Un rapport qui pourrait montrer que, même à faible teneur de l’ordre de 3 à 5% , l’isobutane R417A peut être dangereux en mélange.


Rapport d’accident

A serviceman has changed refrigerant from R22 to Iceon 59 in a groundwater source heatpump installed in a one-family home. After a while the house owner noticed that the heatpump stopped to work at the same time he has got ‘air’ in his baseboard radiators. He called for the serviceman again and his first action was to take the ‘air’ out of the radiators using his normal venting tools on the radiator. Air came out and when he was waiting for getting all air out he wanted a cigarette and started to smoke. What happened? The ‘air’ from the radiator ignited to an enormous flame. It wasn’t air. It was gas. The serviceman found the problem. It was a hole in the water-chilled condenser.

So now the battle has started. The serviceman is sure he used Isceon 59.
How can an A1-A1 R417A refrigerant cause fire?

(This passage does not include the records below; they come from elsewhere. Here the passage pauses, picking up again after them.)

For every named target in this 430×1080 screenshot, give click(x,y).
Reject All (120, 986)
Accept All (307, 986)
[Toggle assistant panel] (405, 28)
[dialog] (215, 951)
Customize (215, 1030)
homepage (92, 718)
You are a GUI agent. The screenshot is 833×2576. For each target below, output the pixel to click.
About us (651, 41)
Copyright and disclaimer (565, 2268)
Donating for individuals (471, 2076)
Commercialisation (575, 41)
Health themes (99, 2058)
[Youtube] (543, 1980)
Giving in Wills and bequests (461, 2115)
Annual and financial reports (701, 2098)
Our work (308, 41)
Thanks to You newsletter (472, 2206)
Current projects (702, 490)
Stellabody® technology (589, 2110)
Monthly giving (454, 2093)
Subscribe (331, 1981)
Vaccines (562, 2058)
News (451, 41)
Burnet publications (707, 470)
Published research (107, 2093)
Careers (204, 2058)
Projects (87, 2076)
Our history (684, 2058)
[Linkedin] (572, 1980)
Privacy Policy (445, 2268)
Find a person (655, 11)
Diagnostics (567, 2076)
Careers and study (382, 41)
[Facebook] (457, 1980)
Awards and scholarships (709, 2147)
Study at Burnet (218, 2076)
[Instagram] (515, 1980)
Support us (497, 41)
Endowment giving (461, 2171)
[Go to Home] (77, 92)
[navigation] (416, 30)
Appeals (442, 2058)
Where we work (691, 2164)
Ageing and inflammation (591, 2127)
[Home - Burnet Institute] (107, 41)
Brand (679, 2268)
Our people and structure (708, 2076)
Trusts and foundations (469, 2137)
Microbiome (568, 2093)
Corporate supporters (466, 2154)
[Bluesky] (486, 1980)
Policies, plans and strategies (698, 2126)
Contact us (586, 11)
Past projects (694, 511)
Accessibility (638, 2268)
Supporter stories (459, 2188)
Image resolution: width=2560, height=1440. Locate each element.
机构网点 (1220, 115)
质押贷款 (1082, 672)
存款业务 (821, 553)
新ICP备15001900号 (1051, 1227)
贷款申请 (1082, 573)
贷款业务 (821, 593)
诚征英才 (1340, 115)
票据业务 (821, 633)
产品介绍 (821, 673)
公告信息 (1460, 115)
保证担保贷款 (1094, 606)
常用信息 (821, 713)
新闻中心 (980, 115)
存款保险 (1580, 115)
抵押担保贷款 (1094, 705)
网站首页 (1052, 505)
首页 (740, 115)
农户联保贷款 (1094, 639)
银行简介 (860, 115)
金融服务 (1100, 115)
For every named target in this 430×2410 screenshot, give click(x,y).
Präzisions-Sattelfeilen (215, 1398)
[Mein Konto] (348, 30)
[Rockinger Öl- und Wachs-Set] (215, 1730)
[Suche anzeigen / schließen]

And if the same installation charged with Butane, what should have happened at the indirect blow out through the water expansion security valve. The safest system in the world using water as heat-carrier will be the most dangerous system you can think about.

Explication de l’accident

L’ISCEON 59 ou R 417 A est un mélange de R600a ou isobutane, R 134a et R125. Il s’agit de 3% d’isobutane.
Les températures d’ébullition de ces liquides sont respectivement -12°C, – 26°C et – 48°C . Ainsi en regardant les tables de propriétés des fluides frigorigènes, on constate que la température d’ébullition de l’isobutane est la plus élevée parmi les autres hydrocarbures et HFC utilisés. Dans une installation contenant des parties chaudes et froides, la phase gazeuse va s’enrichir en gaz les plus volatils c’est-à dire ceux qui ont la température d’ébullition la plus basse, les HFC en l’occurence. En cas de fuite et à fortiori dans la zone du compresseur, le R 125 va d’abord quitter l’installation et sera suivi du R 134a.
Si l’installation s’arrête par manque de fluide, le mélange résiduel sera riche en isobutane même si la proportion de départ est basse. Quand l’opérateur a purgé l’installation, il a déplacé le gaz qui s’est enflammé. S’il avait attendu quelques instants supplémentaires, le gaz se serait mieux mélangé avec l’air et il y aurait probablement eu une explosion.

Conclusion

Il faut bannir l’isobutane des mélanges parce que , même en faible proportion, il est dangereux par sa différence de température d’ébullition et la classification devrait tenir compte des problèmes d’enrichissement en cas de fuite.